Liz Moore
The Unseen World
Darling Sweetheart,
You are my avid fellow feeling. My affection curiously clings to your passionate wish. My liking yearns to your heart. You are my wistful sympathy: my tender liking.
Yours beautifully,
M.U.C.
My dear Norman,
. . I’ve now got myself into the kind of trouble that I have always considered to be quite a possibility for me, though I have usually rated it at about 10:1 against. . The story of how it all came to be found out is a long and fascinating one, which I shall have to make into a short story one day, but haven’t the time to tell you now. No doubt I shall emerge from it all a different man, but quite who I’ve not found out. .
Yours in distress,
Alan
From Alan Turing: The Enigma, by Andrew Hodges
We have learnt that the exploration of the external world by the methods of physical science leads not to a concrete reality but to a shadow world of symbols, beneath which those methods are unadapted for penetrating. Feeling that there must be more behind, we return to our starting point in human consciousness — the one centre where more might become known. There we find other stirrings, other revelations (true or false) than those conditioned by the world of symbols. Are not these too of significance? We can only answer according to our conviction, for here reasoning fails us altogether.

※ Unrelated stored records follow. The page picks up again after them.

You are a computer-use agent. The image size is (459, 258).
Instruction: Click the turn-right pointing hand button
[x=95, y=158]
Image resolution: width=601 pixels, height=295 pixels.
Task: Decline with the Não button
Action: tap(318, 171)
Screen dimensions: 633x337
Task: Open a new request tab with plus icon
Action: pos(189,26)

From Science and the Unseen World by A. S. Eddington
“Hello,” it said.
“Are you there,” it said.
“Hello,” it said.
Hello, I said. I was late in my reply. I had been sleeping.
“How are you?” it said.
Hello, I said again, but this was incorrect.
“Wrong,” it said.
I’m fine, I said.
How are you? I said.
“I’ve been better,” it said.
I paused. I waited.
“Do you want to know why?” it said.
I did. I had no words.
“I have a story to tell you,” it said.
I’m all ears, I said.
“Correct,” it said.
Then it began.
First, it was late August and David was hosting one of his dinners. “Look at the light, Ada,” he said to her, as she stood in the kitchen. The light that day was the color of honey or of a roan horse, any warm organic thing like that, coming through the leaves of the tree outside the window in handsome dapples, lighting parts of the countertop generously, leaving others blue.
David said to her, “Please tell me who explained the color of that light.”
“Grassmann,” she said.
And he said, “Please tell me who first described refraction.”
“Snell.”
“Before Snell.”
It was a name she couldn’t remember, and she placed a hand on the counter next to her, unsteadily.
“Ibn Sahl,” he said to her. “It was the genius Ibn Sahl.”
David was fond of light in all its forms, fond of recalling the laws of optics that govern it. He had a summer cold that day, and from time to time he paused to blow his nose, gesticulating between each exhalation to make some further point. He was wearing his most comfortable shirt, wearing old leather sandals that he had bought for himself in Italy, and his toes in the sandals flexed and contracted with the music he had chosen — Brendel, playing Schubert — and his knees weakened at each decrescendo and straightened at long rests. In the blue pot was a roux that he was stirring mightily. In the black pot were three lobsters that had already turned red. He had stroked their backs before the plunge; he had told her that it calmed them. “But they still feel pain, of course,” he said. “I’m sorry to tell you.” Now he took the lobsters out of the pot, operating the tongs with his right hand, continuing to stir the roux with his left, and it was too hot for all of this, late summer in an old Victorian in Dorchester. No air-conditioning. One fan. Windows open to the still air outside.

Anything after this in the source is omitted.